• Given problem
Return every row below word for word, leaving out the pictures.
— START —
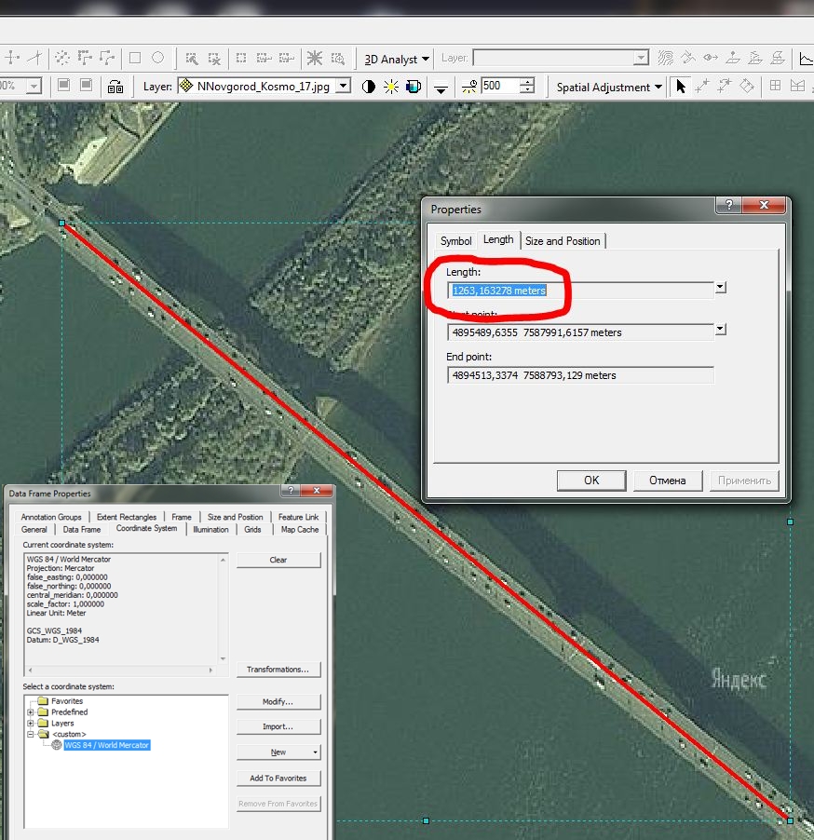Open the Size and Position tab in Properties
814x840 pixels.
[x=563, y=241]
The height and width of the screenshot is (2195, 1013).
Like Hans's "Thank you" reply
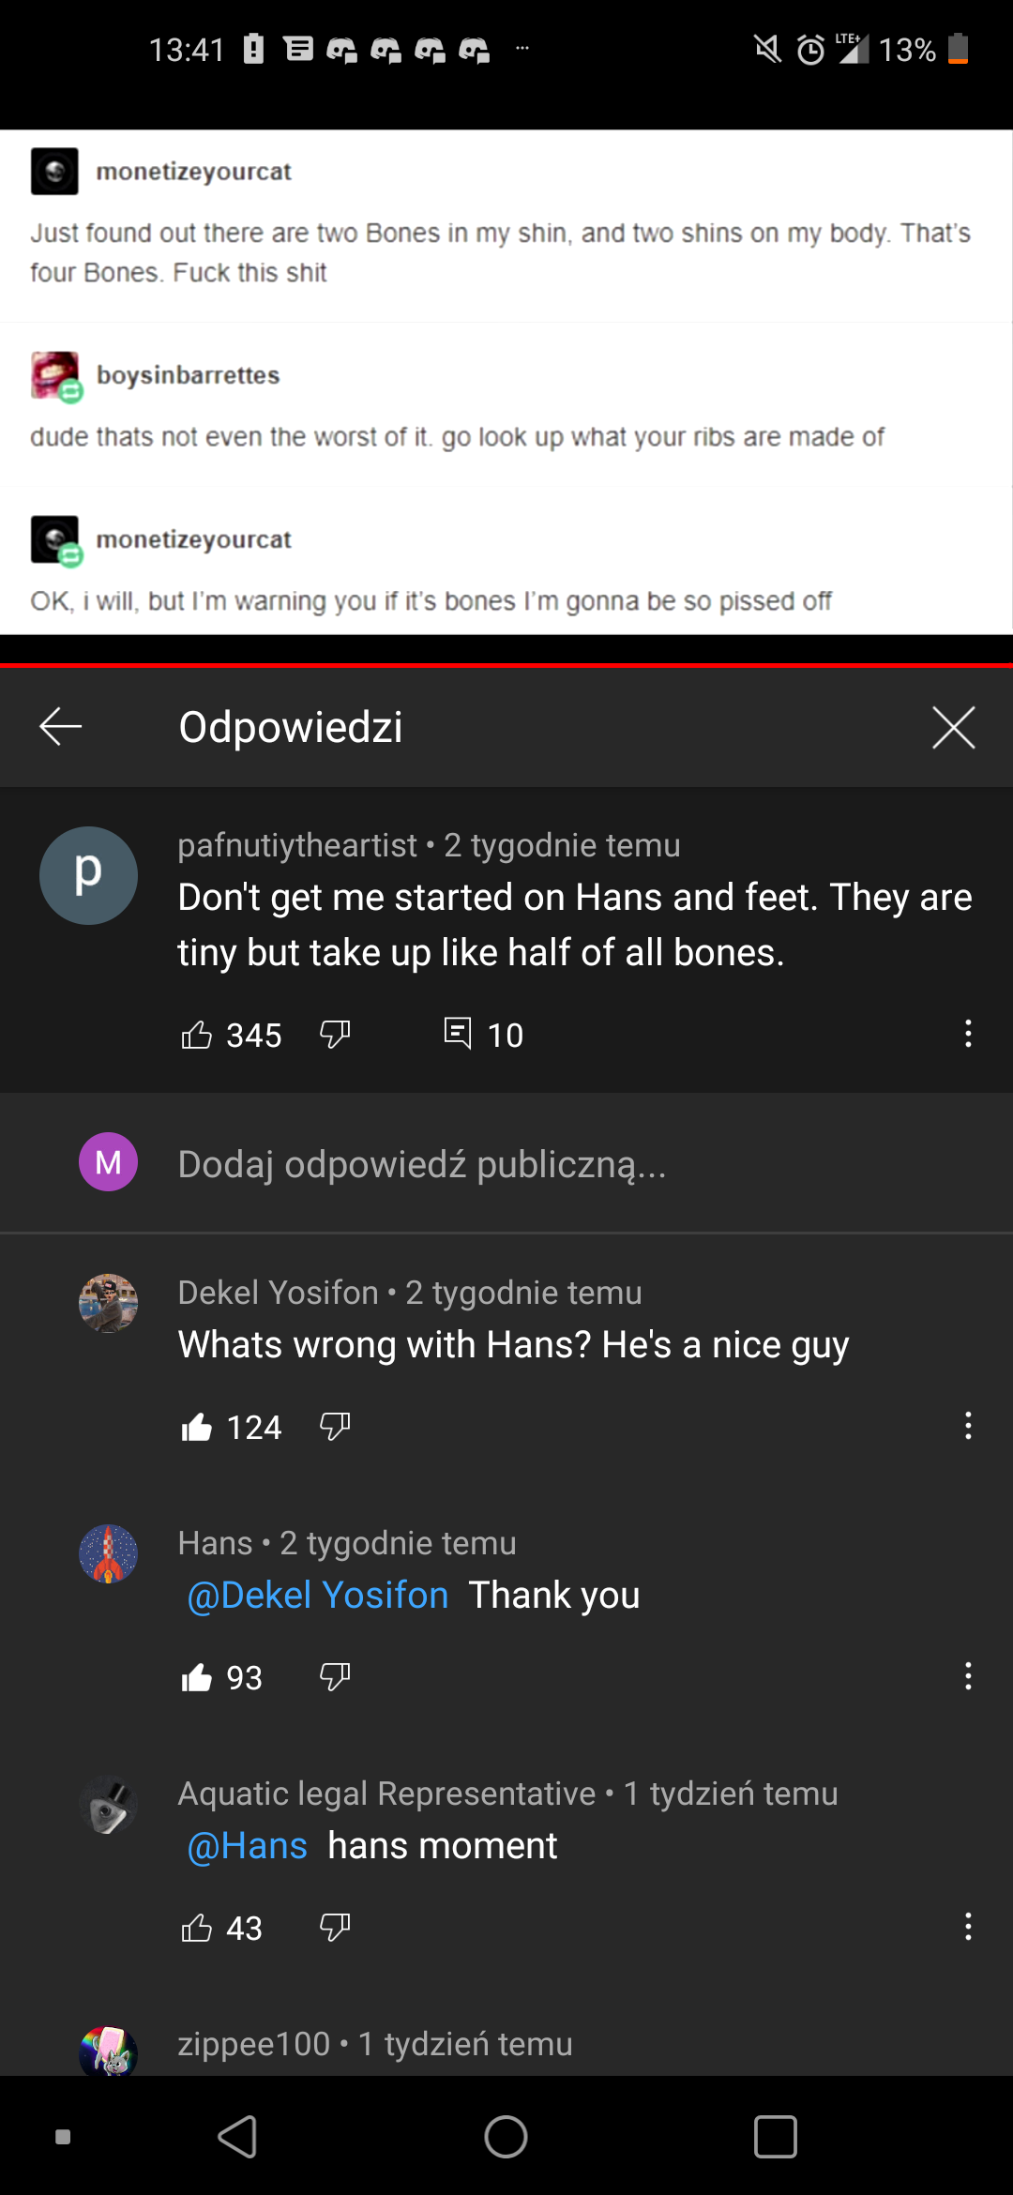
— END —
• The completed task
Open the Size and Position tab in Properties
814x840 pixels.
[x=563, y=241]
The height and width of the screenshot is (2195, 1013).
Like Hans's "Thank you" reply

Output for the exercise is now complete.